- Prompt
Could you retype all of the data below exactly as given?

- Data section

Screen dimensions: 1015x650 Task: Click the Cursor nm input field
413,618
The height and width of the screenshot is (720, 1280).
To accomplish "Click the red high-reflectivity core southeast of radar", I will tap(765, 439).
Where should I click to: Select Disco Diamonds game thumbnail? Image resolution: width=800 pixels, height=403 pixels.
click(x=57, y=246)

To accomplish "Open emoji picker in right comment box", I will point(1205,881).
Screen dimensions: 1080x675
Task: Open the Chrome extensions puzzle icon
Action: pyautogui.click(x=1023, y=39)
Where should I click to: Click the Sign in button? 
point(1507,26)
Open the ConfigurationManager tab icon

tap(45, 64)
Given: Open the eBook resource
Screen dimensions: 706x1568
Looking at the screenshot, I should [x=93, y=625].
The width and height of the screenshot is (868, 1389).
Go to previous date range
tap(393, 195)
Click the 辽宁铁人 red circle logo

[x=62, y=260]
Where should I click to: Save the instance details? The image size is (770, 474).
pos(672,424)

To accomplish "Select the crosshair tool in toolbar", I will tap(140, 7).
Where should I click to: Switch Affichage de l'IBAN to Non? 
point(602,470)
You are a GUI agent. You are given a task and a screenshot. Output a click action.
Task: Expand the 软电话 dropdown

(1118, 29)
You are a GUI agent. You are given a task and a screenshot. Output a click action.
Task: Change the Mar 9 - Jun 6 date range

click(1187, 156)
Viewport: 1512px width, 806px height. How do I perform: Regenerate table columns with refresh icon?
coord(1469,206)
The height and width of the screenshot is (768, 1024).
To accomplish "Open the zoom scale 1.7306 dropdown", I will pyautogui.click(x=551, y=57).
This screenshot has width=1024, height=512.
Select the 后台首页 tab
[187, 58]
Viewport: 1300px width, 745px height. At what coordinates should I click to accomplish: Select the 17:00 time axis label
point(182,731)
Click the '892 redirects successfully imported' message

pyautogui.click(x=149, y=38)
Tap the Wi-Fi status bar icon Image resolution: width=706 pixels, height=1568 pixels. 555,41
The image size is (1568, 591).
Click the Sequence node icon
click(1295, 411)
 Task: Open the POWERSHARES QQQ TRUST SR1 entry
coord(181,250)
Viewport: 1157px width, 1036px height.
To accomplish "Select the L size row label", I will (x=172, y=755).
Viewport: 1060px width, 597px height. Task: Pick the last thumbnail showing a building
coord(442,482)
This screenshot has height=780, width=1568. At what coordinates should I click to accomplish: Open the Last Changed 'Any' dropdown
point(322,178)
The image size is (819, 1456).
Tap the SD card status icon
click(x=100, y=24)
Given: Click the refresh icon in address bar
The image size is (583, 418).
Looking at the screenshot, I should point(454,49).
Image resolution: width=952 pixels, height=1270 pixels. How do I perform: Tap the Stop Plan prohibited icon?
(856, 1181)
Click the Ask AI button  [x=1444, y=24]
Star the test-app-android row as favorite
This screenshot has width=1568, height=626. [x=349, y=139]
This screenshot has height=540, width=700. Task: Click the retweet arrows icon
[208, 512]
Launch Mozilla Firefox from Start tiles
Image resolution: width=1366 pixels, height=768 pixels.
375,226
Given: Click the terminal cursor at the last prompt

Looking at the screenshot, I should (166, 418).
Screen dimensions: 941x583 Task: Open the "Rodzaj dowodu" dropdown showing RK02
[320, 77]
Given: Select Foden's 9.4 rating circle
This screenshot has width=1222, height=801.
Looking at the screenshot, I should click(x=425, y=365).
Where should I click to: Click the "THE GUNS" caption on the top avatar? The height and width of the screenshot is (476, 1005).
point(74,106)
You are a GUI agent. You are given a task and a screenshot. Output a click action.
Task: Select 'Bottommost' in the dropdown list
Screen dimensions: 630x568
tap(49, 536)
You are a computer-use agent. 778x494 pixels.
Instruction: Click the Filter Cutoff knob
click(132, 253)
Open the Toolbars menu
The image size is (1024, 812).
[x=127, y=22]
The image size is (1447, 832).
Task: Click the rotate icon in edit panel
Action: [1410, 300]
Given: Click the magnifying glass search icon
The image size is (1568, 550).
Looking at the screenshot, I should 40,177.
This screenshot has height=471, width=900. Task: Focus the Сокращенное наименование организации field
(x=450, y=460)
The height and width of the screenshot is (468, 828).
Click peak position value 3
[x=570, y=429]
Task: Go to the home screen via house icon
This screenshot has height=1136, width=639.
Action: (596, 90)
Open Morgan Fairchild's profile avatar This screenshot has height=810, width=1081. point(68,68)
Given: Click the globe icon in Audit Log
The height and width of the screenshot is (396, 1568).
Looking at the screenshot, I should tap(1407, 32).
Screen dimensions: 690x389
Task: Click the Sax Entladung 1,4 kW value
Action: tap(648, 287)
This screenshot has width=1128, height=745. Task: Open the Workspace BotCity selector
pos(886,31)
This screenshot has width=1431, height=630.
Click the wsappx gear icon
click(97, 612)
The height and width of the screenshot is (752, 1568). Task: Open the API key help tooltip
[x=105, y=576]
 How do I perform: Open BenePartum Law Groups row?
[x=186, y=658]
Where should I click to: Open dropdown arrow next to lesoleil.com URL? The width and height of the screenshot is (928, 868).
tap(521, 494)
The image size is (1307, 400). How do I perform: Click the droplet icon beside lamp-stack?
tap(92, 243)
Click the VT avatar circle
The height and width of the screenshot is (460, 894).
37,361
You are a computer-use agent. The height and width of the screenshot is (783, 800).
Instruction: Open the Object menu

- Response to the exercise
Screen dimensions: 1015x650 Task: Click the Cursor nm input field
413,618
The height and width of the screenshot is (720, 1280).
To accomplish "Click the red high-reflectivity core southeast of radar", I will tap(765, 439).
Where should I click to: Select Disco Diamonds game thumbnail? Image resolution: width=800 pixels, height=403 pixels.
click(x=57, y=246)

To accomplish "Open emoji picker in right comment box", I will point(1205,881).
Screen dimensions: 1080x675
Task: Open the Chrome extensions puzzle icon
Action: pyautogui.click(x=1023, y=39)
Where should I click to: Click the Sign in button? 
point(1507,26)
Open the ConfigurationManager tab icon

tap(45, 64)
Given: Open the eBook resource
Screen dimensions: 706x1568
Looking at the screenshot, I should [x=93, y=625].
The width and height of the screenshot is (868, 1389).
Go to previous date range
tap(393, 195)
Click the 辽宁铁人 red circle logo

[x=62, y=260]
Where should I click to: Save the instance details? The image size is (770, 474).
pos(672,424)

To accomplish "Select the crosshair tool in toolbar", I will tap(140, 7).
Where should I click to: Switch Affichage de l'IBAN to Non? 
point(602,470)
You are a GUI agent. You are given a task and a screenshot. Output a click action.
Task: Expand the 软电话 dropdown

(1118, 29)
You are a GUI agent. You are given a task and a screenshot. Output a click action.
Task: Change the Mar 9 - Jun 6 date range

click(1187, 156)
Viewport: 1512px width, 806px height. How do I perform: Regenerate table columns with refresh icon?
coord(1469,206)
The height and width of the screenshot is (768, 1024).
To accomplish "Open the zoom scale 1.7306 dropdown", I will pyautogui.click(x=551, y=57).
This screenshot has width=1024, height=512.
Select the 后台首页 tab
[187, 58]
Viewport: 1300px width, 745px height. At what coordinates should I click to accomplish: Select the 17:00 time axis label
point(182,731)
Click the '892 redirects successfully imported' message

pyautogui.click(x=149, y=38)
Tap the Wi-Fi status bar icon Image resolution: width=706 pixels, height=1568 pixels. 555,41
The image size is (1568, 591).
Click the Sequence node icon
click(1295, 411)
 Task: Open the POWERSHARES QQQ TRUST SR1 entry
coord(181,250)
Viewport: 1157px width, 1036px height.
To accomplish "Select the L size row label", I will (x=172, y=755).
Viewport: 1060px width, 597px height. Task: Pick the last thumbnail showing a building
coord(442,482)
This screenshot has height=780, width=1568. At what coordinates should I click to accomplish: Open the Last Changed 'Any' dropdown
point(322,178)
The image size is (819, 1456).
Tap the SD card status icon
click(x=100, y=24)
Given: Click the refresh icon in address bar
The image size is (583, 418).
Looking at the screenshot, I should point(454,49).
Image resolution: width=952 pixels, height=1270 pixels. How do I perform: Tap the Stop Plan prohibited icon?
(856, 1181)
Click the Ask AI button  [x=1444, y=24]
Star the test-app-android row as favorite
This screenshot has width=1568, height=626. [x=349, y=139]
This screenshot has height=540, width=700. Task: Click the retweet arrows icon
[208, 512]
Launch Mozilla Firefox from Start tiles
Image resolution: width=1366 pixels, height=768 pixels.
375,226
Given: Click the terminal cursor at the last prompt

Looking at the screenshot, I should (166, 418).
Screen dimensions: 941x583 Task: Open the "Rodzaj dowodu" dropdown showing RK02
[320, 77]
Given: Select Foden's 9.4 rating circle
This screenshot has width=1222, height=801.
Looking at the screenshot, I should click(x=425, y=365).
Where should I click to: Click the "THE GUNS" caption on the top avatar? The height and width of the screenshot is (476, 1005).
point(74,106)
You are a GUI agent. You are given a task and a screenshot. Output a click action.
Task: Select 'Bottommost' in the dropdown list
Screen dimensions: 630x568
tap(49, 536)
You are a computer-use agent. 778x494 pixels.
Instruction: Click the Filter Cutoff knob
click(132, 253)
Open the Toolbars menu
The image size is (1024, 812).
[x=127, y=22]
The image size is (1447, 832).
Task: Click the rotate icon in edit panel
Action: [1410, 300]
Given: Click the magnifying glass search icon
The image size is (1568, 550).
Looking at the screenshot, I should 40,177.
This screenshot has height=471, width=900. Task: Focus the Сокращенное наименование организации field
(x=450, y=460)
The height and width of the screenshot is (468, 828).
Click peak position value 3
[x=570, y=429]
Task: Go to the home screen via house icon
This screenshot has height=1136, width=639.
Action: (596, 90)
Open Morgan Fairchild's profile avatar This screenshot has height=810, width=1081. point(68,68)
Given: Click the globe icon in Audit Log
The height and width of the screenshot is (396, 1568).
Looking at the screenshot, I should tap(1407, 32).
Screen dimensions: 690x389
Task: Click the Sax Entladung 1,4 kW value
Action: tap(648, 287)
This screenshot has width=1128, height=745. Task: Open the Workspace BotCity selector
pos(886,31)
This screenshot has width=1431, height=630.
Click the wsappx gear icon
click(97, 612)
The height and width of the screenshot is (752, 1568). Task: Open the API key help tooltip
[x=105, y=576]
 How do I perform: Open BenePartum Law Groups row?
[x=186, y=658]
Where should I click to: Open dropdown arrow next to lesoleil.com URL? The width and height of the screenshot is (928, 868).
tap(521, 494)
The image size is (1307, 400). How do I perform: Click the droplet icon beside lamp-stack?
tap(92, 243)
Click the VT avatar circle
The height and width of the screenshot is (460, 894).
37,361
You are a computer-use agent. The height and width of the screenshot is (783, 800).
Instruction: Open the Object menu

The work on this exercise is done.